Start your tax planning early!
As a busy college student, it’s easy to put off thinking about taxes until it’s time to file. That could cost you, however. You can only do so much about lowering your tax bill when you’re preparing your return.
To make sure you’re not paying more tax than you should, be sure to plan ahead.
Some tax areas that may affect you while you’re in college are: dependency issues, education credits, exclusions, and deductions, multiple state tax obligations, and the new health insurance mandates.
Here are 4 tax planning strategies for college students:
1. Understand your dependency exemption
If your parents pay more than 50% of your expenses, and you are under age 24 at the end of the year, they can generally claim you as a dependent on their taxes. This means that even if you file your own taxes, you cannot claim your own exemption (up to $3,900).
If you’re close to the 50% line, you may want to spend more of your own money on your own expenses so you can take your own exemption amount.
On the other hand, if your parents are in a much higher tax bracket, it might be smart to let them cross the 50% mark so they can take the exemption. They’ll get more benefit from it.
Note that you can make as much money as you want and still have your parents pay more than 50% of your support – food, lodging, clothing, education, medical and dental care, recreation, transportation, and other necessities.
Money you earn and put into savings does not count as support.
2. Education tax breaks
The IRS offers several tax breaks for education. These are the most common:
American Opportunity Credit, formerly the Hope Credit
Try this credit first. It basically pays for up to the first $2,000 you spend on tuition, fees, books, supplies, and equipment. If you qualify, it also gives you 25% of the next $2,000 back as a credit, for a total credit of up to $2,500.
Unlike the Hope Credit, the American Opportunity Credit is good for all four years of undergraduate studies.
Lifetime Learning Credit
If you don’t qualify for the American Opportunity Credit, the Lifetime Learning Credit is the next best thing. It gives you a tax credit equal to 20% of your tuition and certain related expenses up to $10,000. The credit maximum is $2,000.

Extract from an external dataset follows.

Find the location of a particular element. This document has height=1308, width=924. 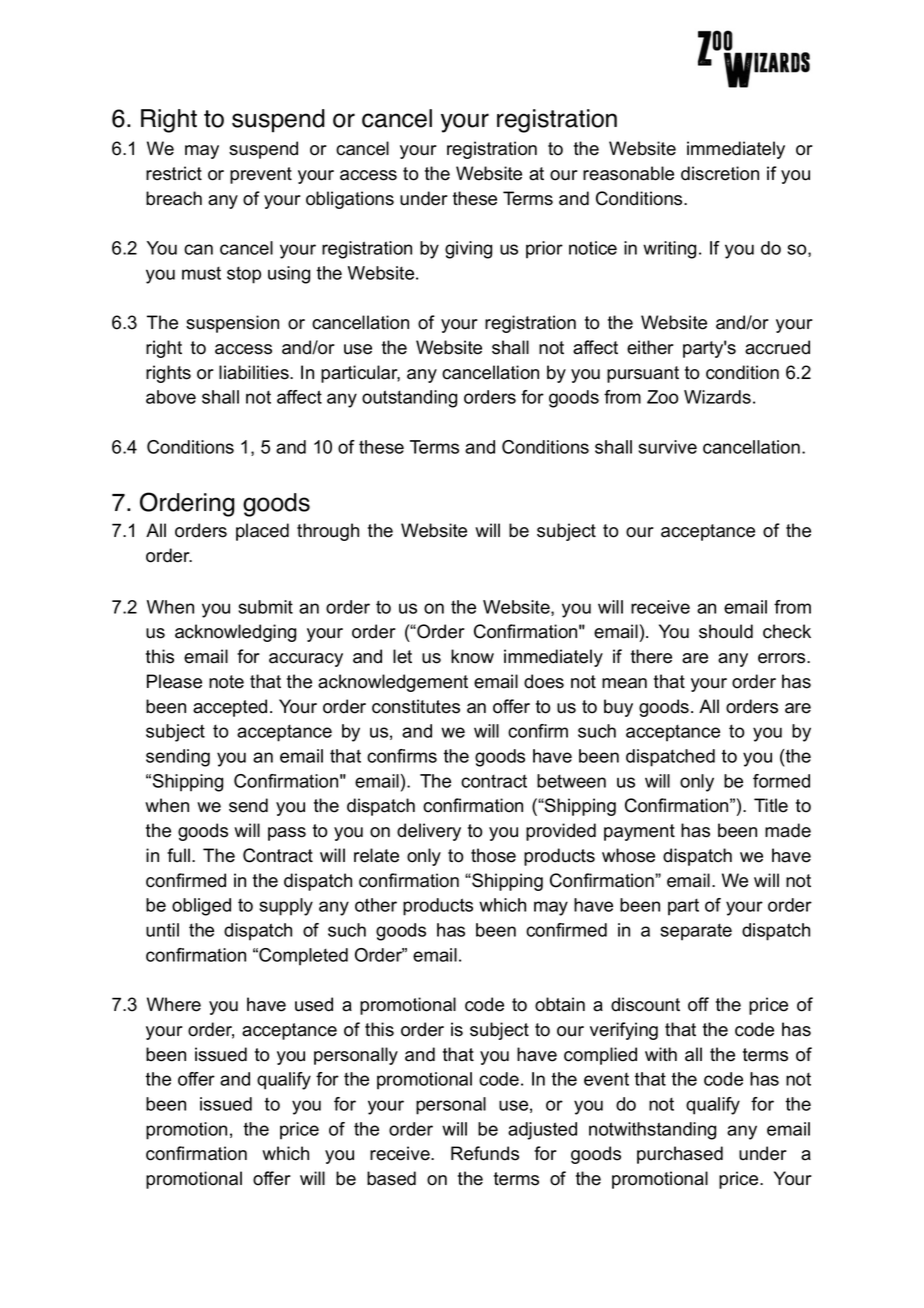

purchased is located at coordinates (680, 1155).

Tuition and fees deduction
The next choice is a deduction of as much as $4,000. It’s taken as an adjustment to income, which means that you can take this deduction even if you don’t itemize your deductions.
Try to time your tuition payments to get the maximum benefit from these breaks. You can take the credits or deduction for tuition you paid for academic periods that begin during the tax year or during the first three months of the following year.
3. Plan for taxes in multiple states
If you work in more than one state – for example if you live in one state and go to school in another – you may have to file more than one state tax return.
You don’t have to worry about states with no income tax: Alaska, Florida, Nevada, South Dakota, Texas, Washington, and Wyoming.
You also don’t have to worry about paying income tax twice on the same income. State tax laws vary considerably, but you generally only pay state tax on the same income once.
4. Avoid the penalty for not carrying health insurance
If you don’t have health insurance in 2014, you may have to pay a $95 per person penalty or 1% of your annual income, whichever is higher.
You don’t have to worry about the penalty if you are not without health insurance for more than three months, or if your income is low enough that you don’t have to file a tax return.
You are exempt from this law if you are a member of certain religious groups or a recognized health care sharing ministry, members of a federally recognized tribe, and people in other special situations.
You also won’t be penalized if your premiums would cost more than 8% of your family income.
You can get insurance through the health insurance marketplaces, also known as exchanges. Your state may have its own marketplace, use the federal government’s Health Insurance Marketplace, or offer a hybrid of the two.
If you’re lucky enough to have parents with health insurance, you may be able to stay on their insurance plan until you turn 26. Your parents’ insurance company will generally charge your parents for this coverage.
Be sure to compare this cost to the amount you would pay after any credit and subsidies on the exchange before you decide where to get insurance.
Do you expect to stay on your parents’ health insurance policy as long as possible?